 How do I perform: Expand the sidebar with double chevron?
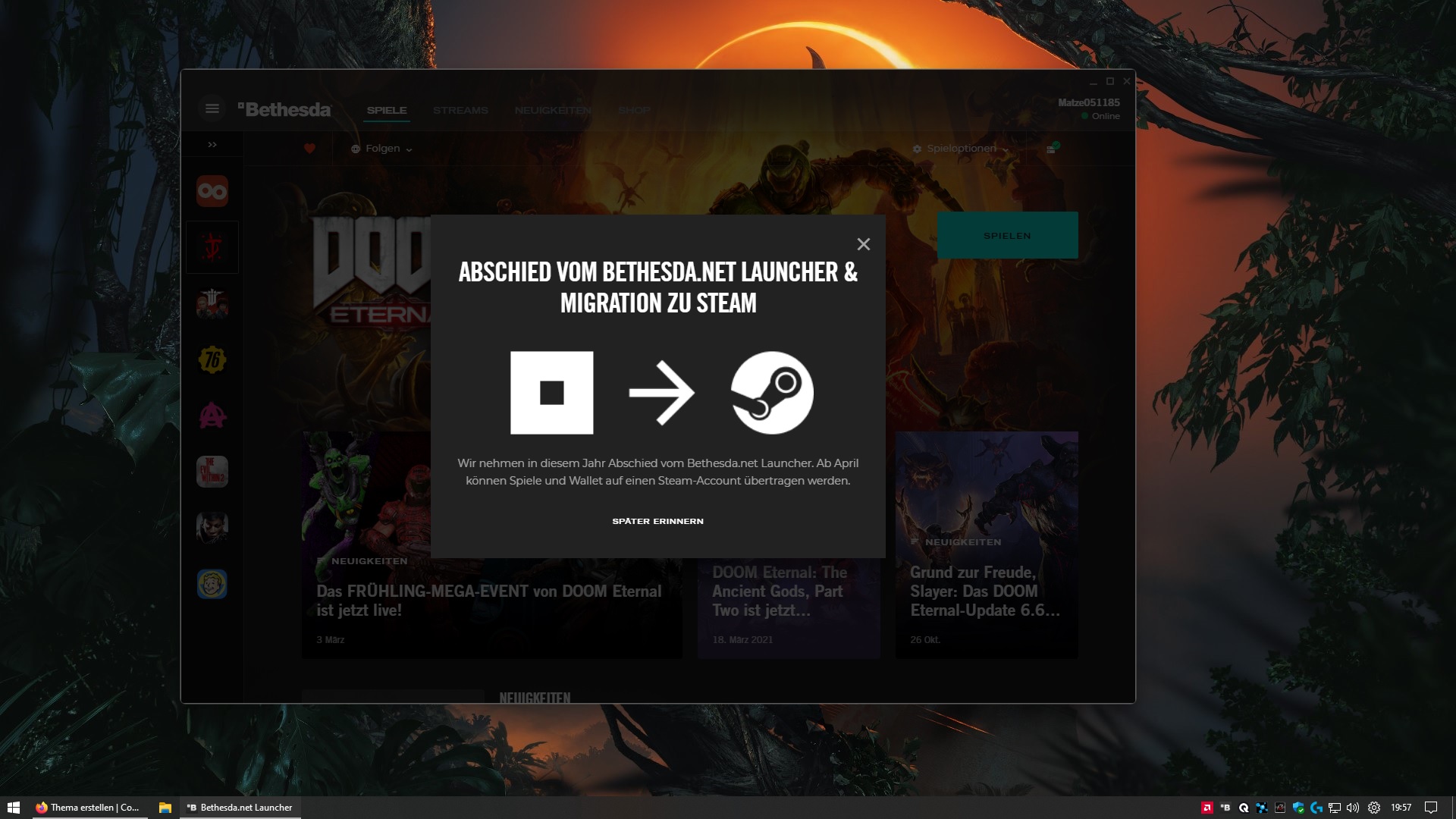click(212, 145)
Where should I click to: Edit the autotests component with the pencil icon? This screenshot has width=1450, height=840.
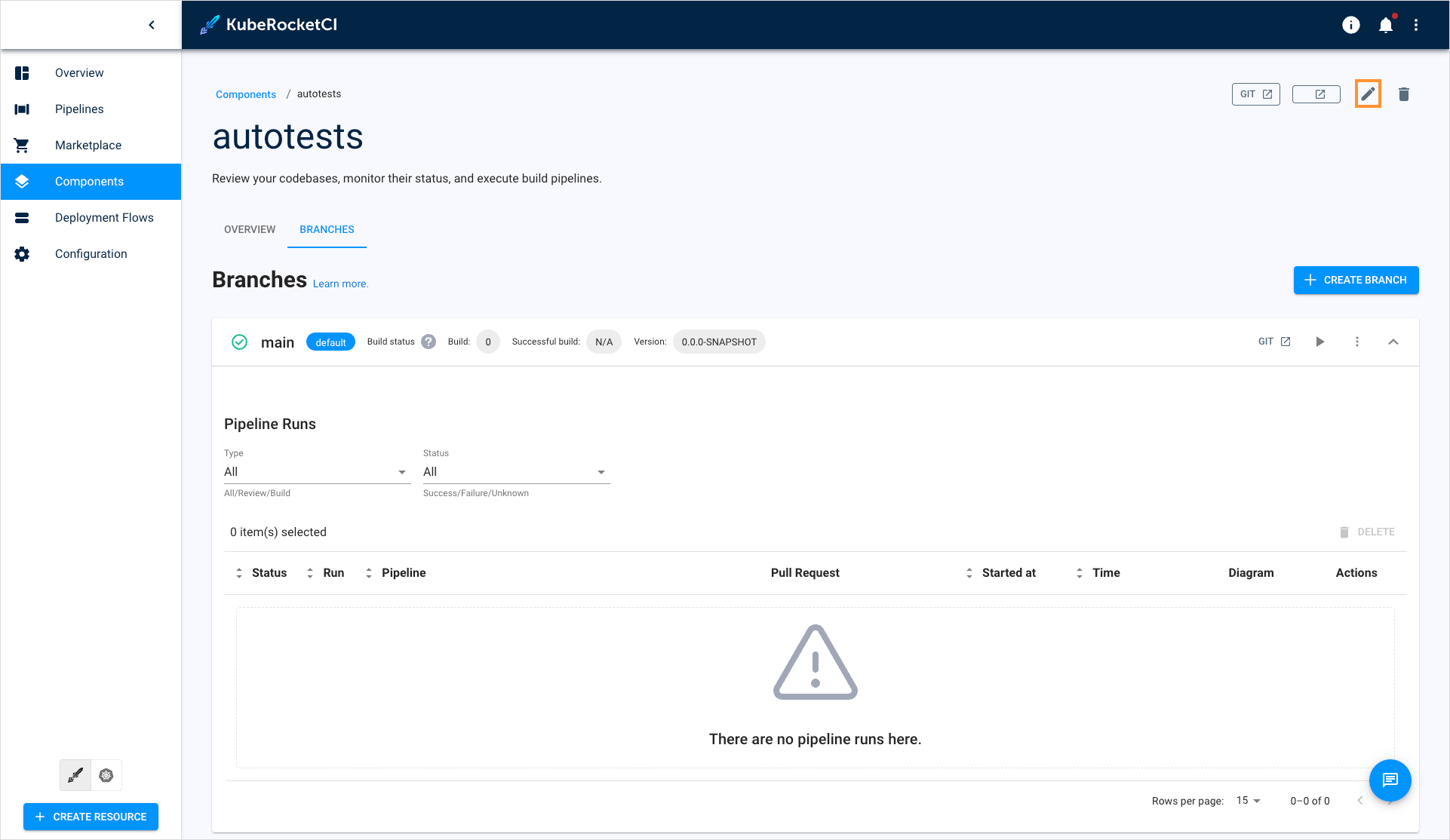pyautogui.click(x=1368, y=94)
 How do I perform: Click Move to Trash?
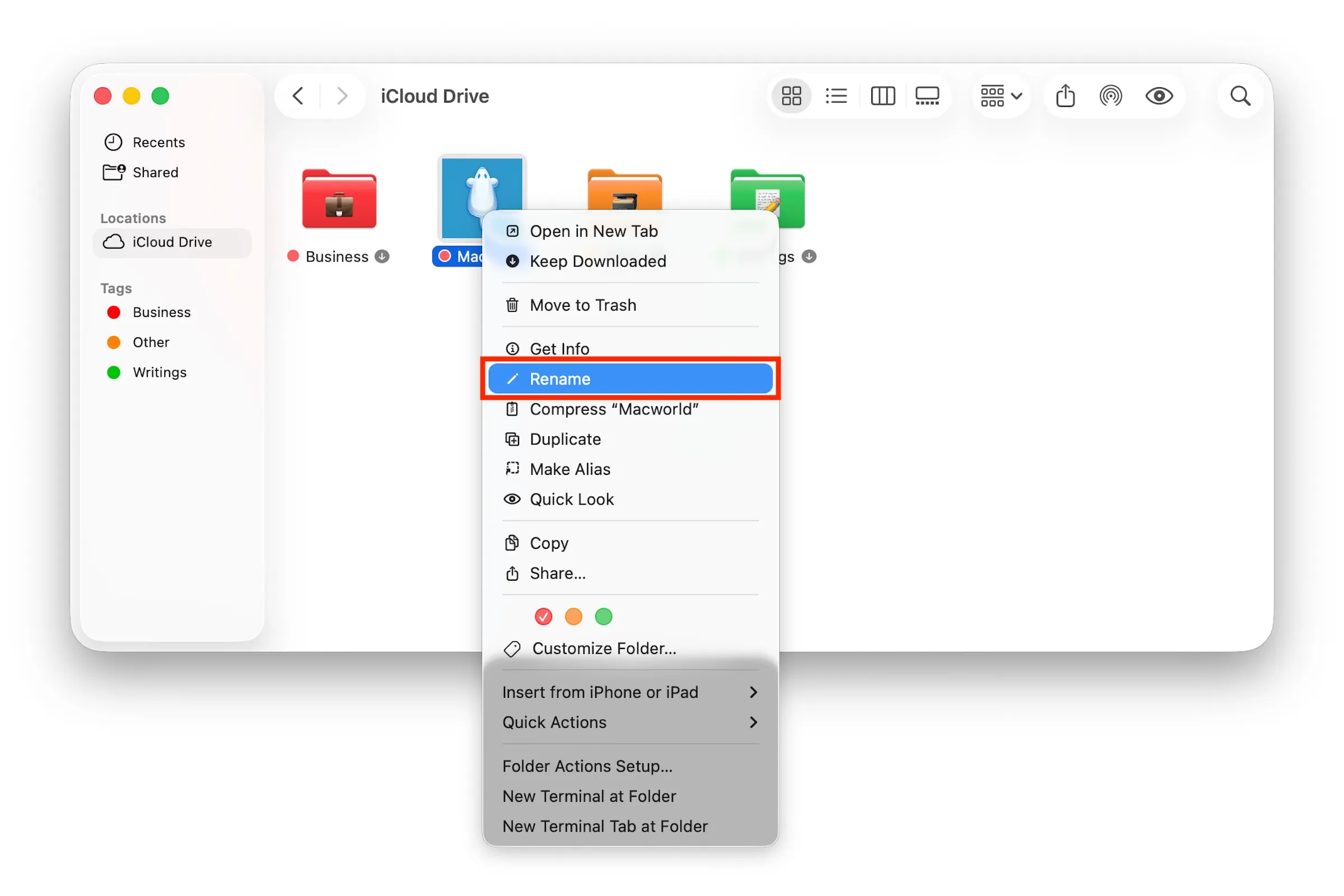click(x=583, y=305)
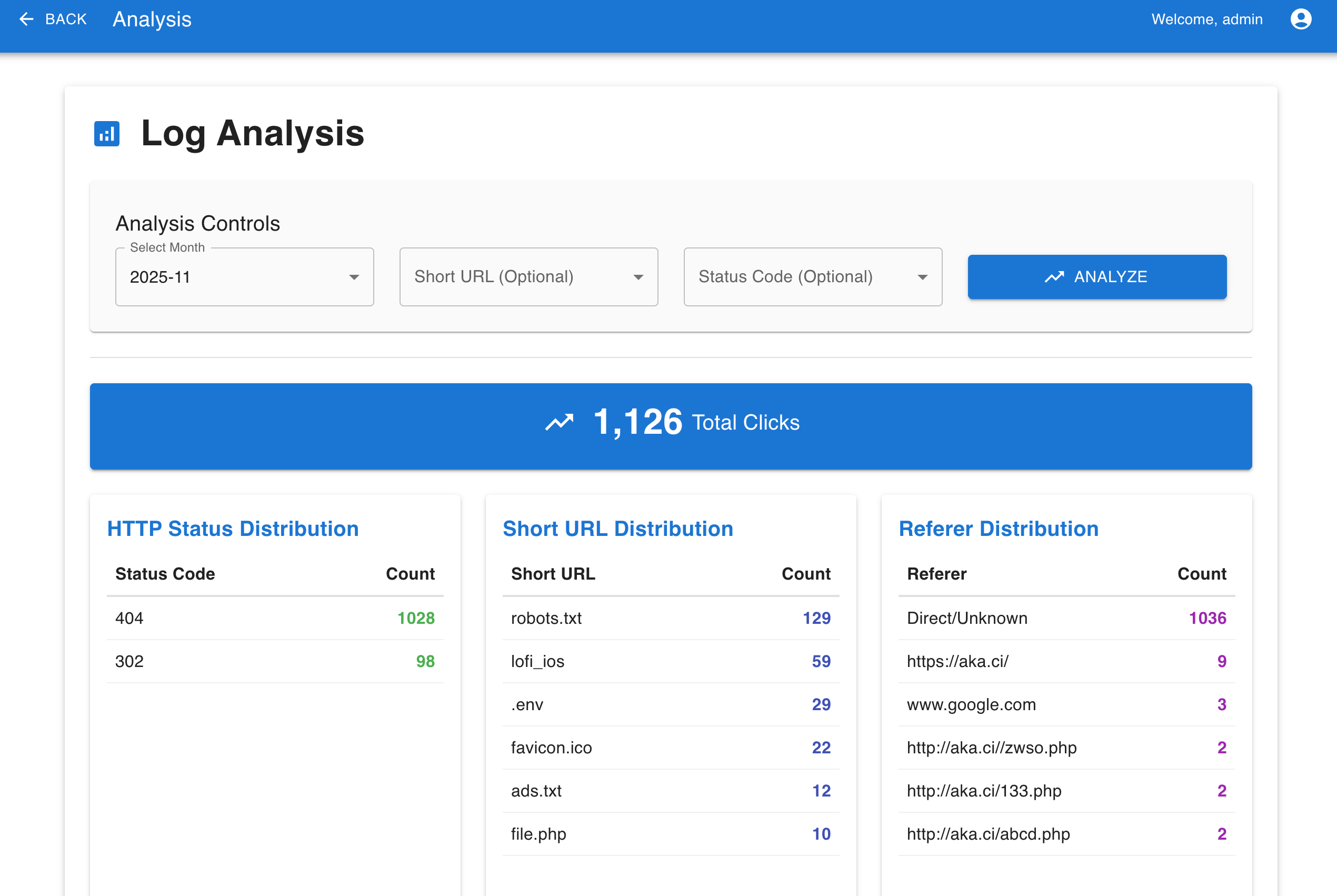The height and width of the screenshot is (896, 1337).
Task: Click the lofi_ios short URL entry
Action: pyautogui.click(x=537, y=662)
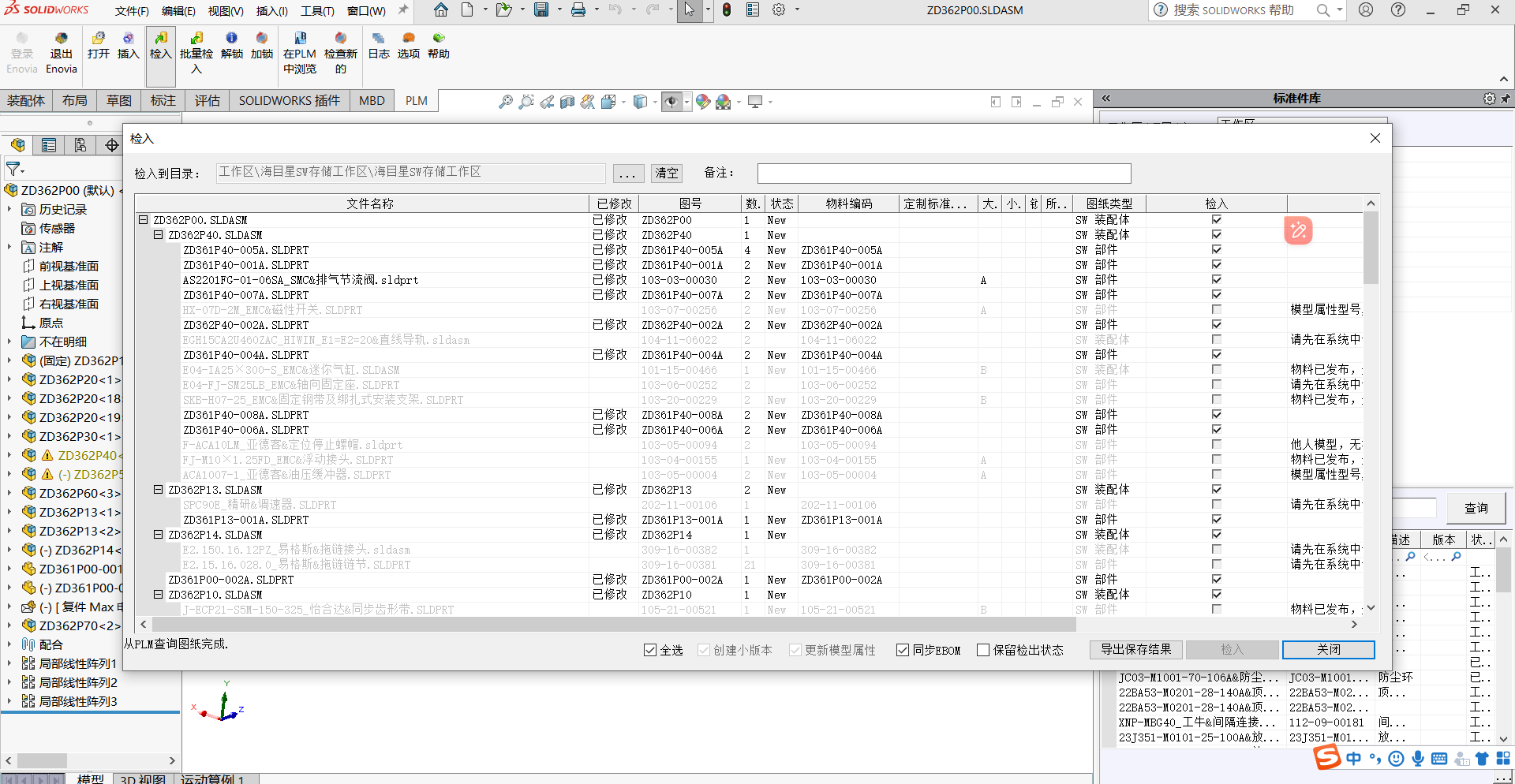Enable the 创建小版本 checkbox

(703, 650)
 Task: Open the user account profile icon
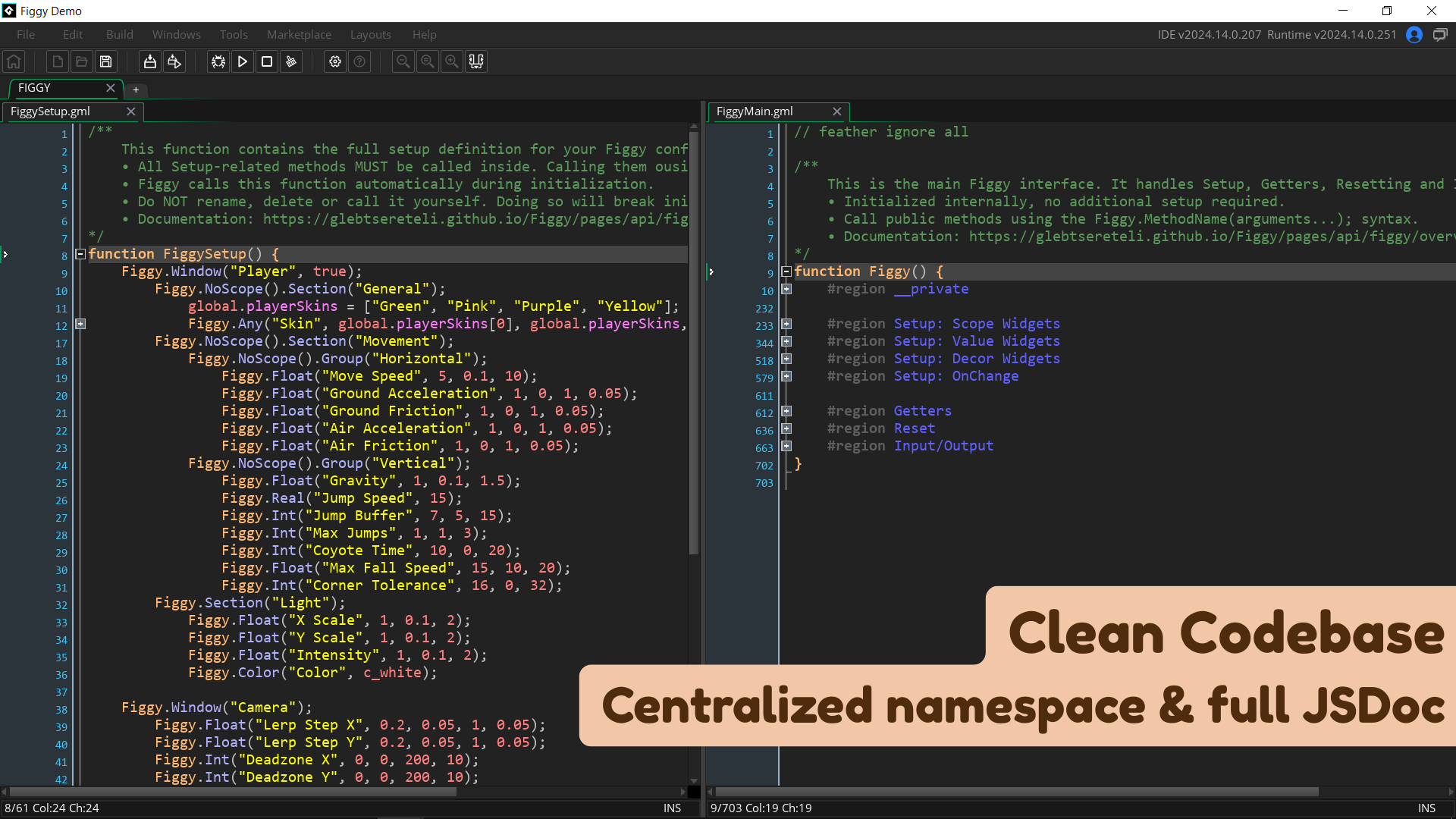click(1414, 35)
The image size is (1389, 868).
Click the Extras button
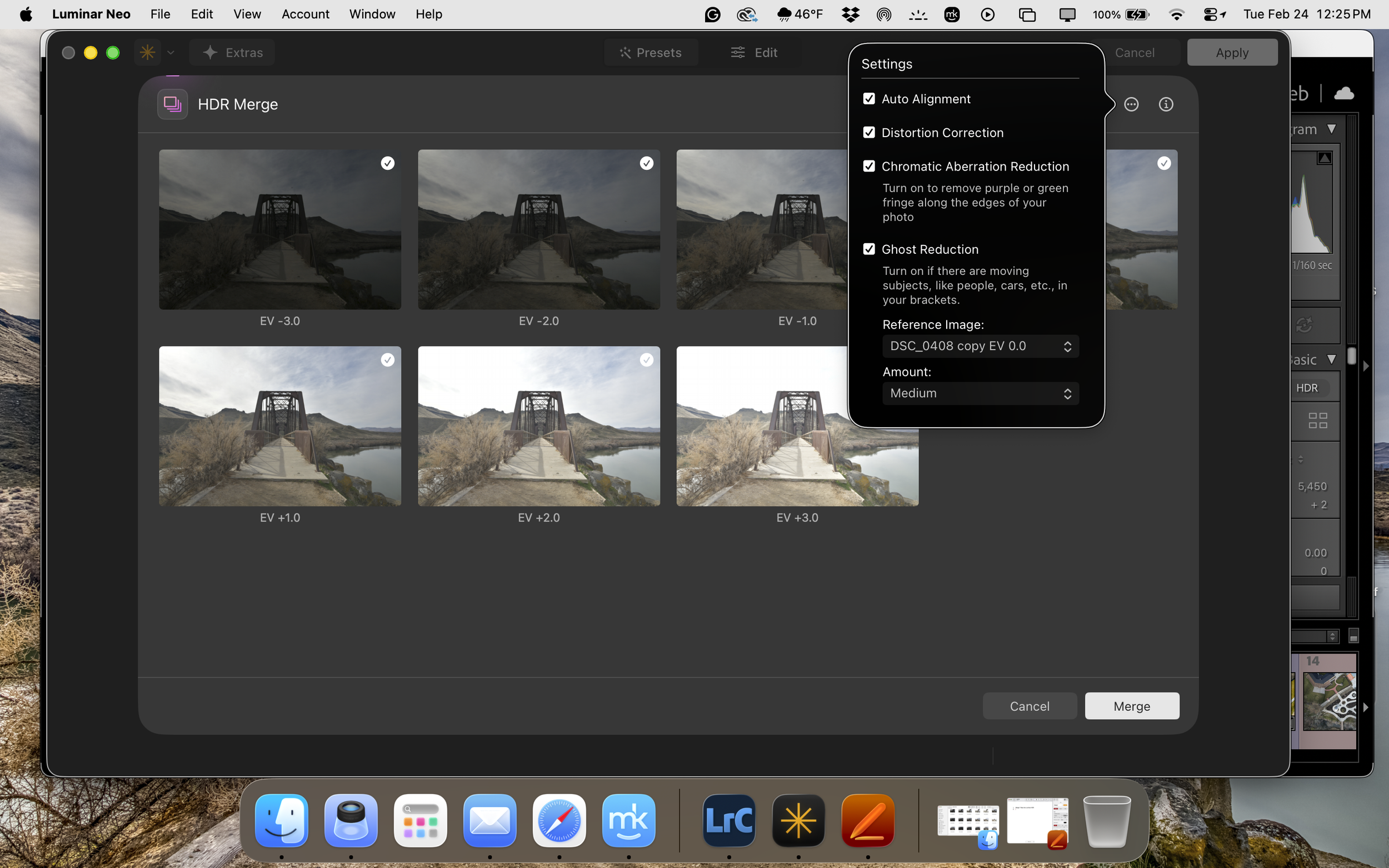233,53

--*--

* What is required
Word for word, print every record, and leave out any picture.

* Result of the task
 How do I perform: Expand the sidebar with double chevron?
click(212, 145)
Where should I click to: Edit the autotests component with the pencil icon? This screenshot has width=1450, height=840.
pyautogui.click(x=1368, y=94)
 How do I perform: Click Move to Trash?
click(x=583, y=305)
The height and width of the screenshot is (896, 1337).
Task: Click the lofi_ios short URL entry
Action: pyautogui.click(x=537, y=662)
Enable the 创建小版本 checkbox

(703, 650)
 Task: Open the user account profile icon
click(1414, 35)
The image size is (1389, 868).
Click the Extras button
233,53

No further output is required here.